ABOUT THIS TASK — The entries below are to be reproduced in full, exactly as written.

Collected data —
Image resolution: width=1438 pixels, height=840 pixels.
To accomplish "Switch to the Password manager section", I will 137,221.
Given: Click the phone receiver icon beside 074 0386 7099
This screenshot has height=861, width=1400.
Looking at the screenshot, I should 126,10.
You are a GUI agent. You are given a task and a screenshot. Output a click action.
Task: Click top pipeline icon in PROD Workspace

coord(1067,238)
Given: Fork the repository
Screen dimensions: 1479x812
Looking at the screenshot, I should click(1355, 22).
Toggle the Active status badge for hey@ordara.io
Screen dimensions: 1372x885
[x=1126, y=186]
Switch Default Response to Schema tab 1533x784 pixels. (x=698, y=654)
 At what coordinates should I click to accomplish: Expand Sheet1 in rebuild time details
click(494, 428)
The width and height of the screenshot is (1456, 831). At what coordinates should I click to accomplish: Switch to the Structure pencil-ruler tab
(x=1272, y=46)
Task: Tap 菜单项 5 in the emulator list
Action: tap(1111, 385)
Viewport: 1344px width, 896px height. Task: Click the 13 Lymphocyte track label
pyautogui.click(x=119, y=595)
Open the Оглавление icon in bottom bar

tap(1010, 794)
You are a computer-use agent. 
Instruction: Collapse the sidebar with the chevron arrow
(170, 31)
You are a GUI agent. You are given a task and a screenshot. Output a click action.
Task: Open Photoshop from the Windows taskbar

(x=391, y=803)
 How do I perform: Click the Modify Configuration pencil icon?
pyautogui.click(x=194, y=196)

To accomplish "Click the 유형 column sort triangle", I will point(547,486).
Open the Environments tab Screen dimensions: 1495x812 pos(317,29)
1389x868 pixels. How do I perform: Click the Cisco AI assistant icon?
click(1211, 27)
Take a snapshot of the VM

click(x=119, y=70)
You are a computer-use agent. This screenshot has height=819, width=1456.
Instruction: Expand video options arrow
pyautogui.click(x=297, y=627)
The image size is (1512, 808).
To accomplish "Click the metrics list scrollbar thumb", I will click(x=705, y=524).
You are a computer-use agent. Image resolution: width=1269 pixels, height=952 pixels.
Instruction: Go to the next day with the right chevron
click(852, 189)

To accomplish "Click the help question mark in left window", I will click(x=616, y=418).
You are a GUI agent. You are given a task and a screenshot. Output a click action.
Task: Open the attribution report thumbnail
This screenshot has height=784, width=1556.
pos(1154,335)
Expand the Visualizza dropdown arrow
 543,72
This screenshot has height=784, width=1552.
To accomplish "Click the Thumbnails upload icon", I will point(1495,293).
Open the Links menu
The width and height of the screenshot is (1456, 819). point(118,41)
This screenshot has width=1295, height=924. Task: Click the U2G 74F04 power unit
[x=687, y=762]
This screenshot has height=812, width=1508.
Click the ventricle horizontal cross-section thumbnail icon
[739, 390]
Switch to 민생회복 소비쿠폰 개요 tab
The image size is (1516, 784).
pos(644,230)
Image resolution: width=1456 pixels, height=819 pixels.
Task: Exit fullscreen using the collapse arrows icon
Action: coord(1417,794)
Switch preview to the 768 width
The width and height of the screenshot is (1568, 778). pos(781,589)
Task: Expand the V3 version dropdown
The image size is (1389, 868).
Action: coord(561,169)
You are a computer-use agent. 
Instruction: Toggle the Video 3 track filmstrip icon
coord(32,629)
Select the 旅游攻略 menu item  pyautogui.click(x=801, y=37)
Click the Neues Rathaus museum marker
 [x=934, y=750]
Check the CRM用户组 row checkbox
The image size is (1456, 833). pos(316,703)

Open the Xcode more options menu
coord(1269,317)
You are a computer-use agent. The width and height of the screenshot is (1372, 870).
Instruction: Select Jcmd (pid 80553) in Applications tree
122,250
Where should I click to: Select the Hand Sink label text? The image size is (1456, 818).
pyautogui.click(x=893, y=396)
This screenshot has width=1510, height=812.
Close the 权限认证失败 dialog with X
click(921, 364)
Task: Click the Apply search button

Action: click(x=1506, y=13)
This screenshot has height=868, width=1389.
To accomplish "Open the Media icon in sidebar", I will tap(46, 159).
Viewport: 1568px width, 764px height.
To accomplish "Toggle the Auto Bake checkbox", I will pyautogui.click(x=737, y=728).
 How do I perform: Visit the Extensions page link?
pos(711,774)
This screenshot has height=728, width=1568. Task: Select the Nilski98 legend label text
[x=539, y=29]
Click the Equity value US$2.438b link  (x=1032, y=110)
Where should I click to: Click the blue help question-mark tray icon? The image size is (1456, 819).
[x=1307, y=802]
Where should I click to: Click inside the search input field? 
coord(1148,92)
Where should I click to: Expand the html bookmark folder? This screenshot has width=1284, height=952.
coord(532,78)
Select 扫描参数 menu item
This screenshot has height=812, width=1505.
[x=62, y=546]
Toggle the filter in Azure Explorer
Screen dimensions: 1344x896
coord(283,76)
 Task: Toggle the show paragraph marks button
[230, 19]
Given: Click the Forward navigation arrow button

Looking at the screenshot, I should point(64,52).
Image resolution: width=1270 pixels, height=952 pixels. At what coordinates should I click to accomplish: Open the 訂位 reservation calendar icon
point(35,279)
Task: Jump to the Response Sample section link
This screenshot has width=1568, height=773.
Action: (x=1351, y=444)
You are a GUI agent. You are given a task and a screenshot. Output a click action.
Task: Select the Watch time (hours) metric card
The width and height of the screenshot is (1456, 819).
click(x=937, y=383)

ANSWER TO THE PROBLEM —
Image resolution: width=1438 pixels, height=840 pixels.
To accomplish "Switch to the Password manager section", I will 137,221.
Given: Click the phone receiver icon beside 074 0386 7099
This screenshot has height=861, width=1400.
Looking at the screenshot, I should 126,10.
You are a GUI agent. You are given a task and a screenshot. Output a click action.
Task: Click top pipeline icon in PROD Workspace

coord(1067,238)
Given: Fork the repository
Screen dimensions: 1479x812
Looking at the screenshot, I should click(1355, 22).
Toggle the Active status badge for hey@ordara.io
Screen dimensions: 1372x885
[x=1126, y=186]
Switch Default Response to Schema tab 1533x784 pixels. (x=698, y=654)
 At what coordinates should I click to accomplish: Expand Sheet1 in rebuild time details
click(494, 428)
The width and height of the screenshot is (1456, 831). At what coordinates should I click to accomplish: Switch to the Structure pencil-ruler tab
(x=1272, y=46)
Task: Tap 菜单项 5 in the emulator list
Action: tap(1111, 385)
Viewport: 1344px width, 896px height. Task: Click the 13 Lymphocyte track label
pyautogui.click(x=119, y=595)
Open the Оглавление icon in bottom bar

tap(1010, 794)
You are a computer-use agent. 
Instruction: Collapse the sidebar with the chevron arrow
(170, 31)
You are a GUI agent. You are given a task and a screenshot. Output a click action.
Task: Open Photoshop from the Windows taskbar

(x=391, y=803)
 How do I perform: Click the Modify Configuration pencil icon?
pyautogui.click(x=194, y=196)

To accomplish "Click the 유형 column sort triangle", I will point(547,486).
Open the Environments tab Screen dimensions: 1495x812 pos(317,29)
1389x868 pixels. How do I perform: Click the Cisco AI assistant icon?
click(1211, 27)
Take a snapshot of the VM

click(x=119, y=70)
You are a computer-use agent. This screenshot has height=819, width=1456.
Instruction: Expand video options arrow
pyautogui.click(x=297, y=627)
The image size is (1512, 808).
To accomplish "Click the metrics list scrollbar thumb", I will click(x=705, y=524).
You are a computer-use agent. Image resolution: width=1269 pixels, height=952 pixels.
Instruction: Go to the next day with the right chevron
click(852, 189)

To accomplish "Click the help question mark in left window", I will click(x=616, y=418).
You are a GUI agent. You are given a task and a screenshot. Output a click action.
Task: Open the attribution report thumbnail
This screenshot has height=784, width=1556.
pos(1154,335)
Expand the Visualizza dropdown arrow
 543,72
This screenshot has height=784, width=1552.
To accomplish "Click the Thumbnails upload icon", I will point(1495,293).
Open the Links menu
The width and height of the screenshot is (1456, 819). point(118,41)
This screenshot has width=1295, height=924. Task: Click the U2G 74F04 power unit
[x=687, y=762]
This screenshot has height=812, width=1508.
Click the ventricle horizontal cross-section thumbnail icon
[739, 390]
Switch to 민생회복 소비쿠폰 개요 tab
The image size is (1516, 784).
pos(644,230)
Image resolution: width=1456 pixels, height=819 pixels.
Task: Exit fullscreen using the collapse arrows icon
Action: coord(1417,794)
Switch preview to the 768 width
The width and height of the screenshot is (1568, 778). pos(781,589)
Task: Expand the V3 version dropdown
The image size is (1389, 868).
Action: coord(561,169)
You are a computer-use agent. 
Instruction: Toggle the Video 3 track filmstrip icon
coord(32,629)
Select the 旅游攻略 menu item  pyautogui.click(x=801, y=37)
Click the Neues Rathaus museum marker
 [x=934, y=750]
Check the CRM用户组 row checkbox
The image size is (1456, 833). pos(316,703)

Open the Xcode more options menu
coord(1269,317)
You are a computer-use agent. The width and height of the screenshot is (1372, 870).
Instruction: Select Jcmd (pid 80553) in Applications tree
122,250
Where should I click to: Select the Hand Sink label text? The image size is (1456, 818).
pyautogui.click(x=893, y=396)
This screenshot has width=1510, height=812.
Close the 权限认证失败 dialog with X
click(921, 364)
Task: Click the Apply search button

Action: click(x=1506, y=13)
This screenshot has height=868, width=1389.
To accomplish "Open the Media icon in sidebar", I will tap(46, 159).
Viewport: 1568px width, 764px height.
To accomplish "Toggle the Auto Bake checkbox", I will pyautogui.click(x=737, y=728).
 How do I perform: Visit the Extensions page link?
pos(711,774)
This screenshot has height=728, width=1568. Task: Select the Nilski98 legend label text
[x=539, y=29]
Click the Equity value US$2.438b link  (x=1032, y=110)
Where should I click to: Click the blue help question-mark tray icon? The image size is (1456, 819).
[x=1307, y=802]
Where should I click to: Click inside the search input field? 
coord(1148,92)
Where should I click to: Expand the html bookmark folder? This screenshot has width=1284, height=952.
coord(532,78)
Select 扫描参数 menu item
This screenshot has height=812, width=1505.
[x=62, y=546]
Toggle the filter in Azure Explorer
Screen dimensions: 1344x896
coord(283,76)
 Task: Toggle the show paragraph marks button
[230, 19]
Given: Click the Forward navigation arrow button

Looking at the screenshot, I should point(64,52).
Image resolution: width=1270 pixels, height=952 pixels. At what coordinates should I click to accomplish: Open the 訂位 reservation calendar icon
point(35,279)
Task: Jump to the Response Sample section link
This screenshot has width=1568, height=773.
Action: (x=1351, y=444)
You are a GUI agent. You are given a task and a screenshot. Output a click action.
Task: Select the Watch time (hours) metric card
The width and height of the screenshot is (1456, 819).
click(x=937, y=383)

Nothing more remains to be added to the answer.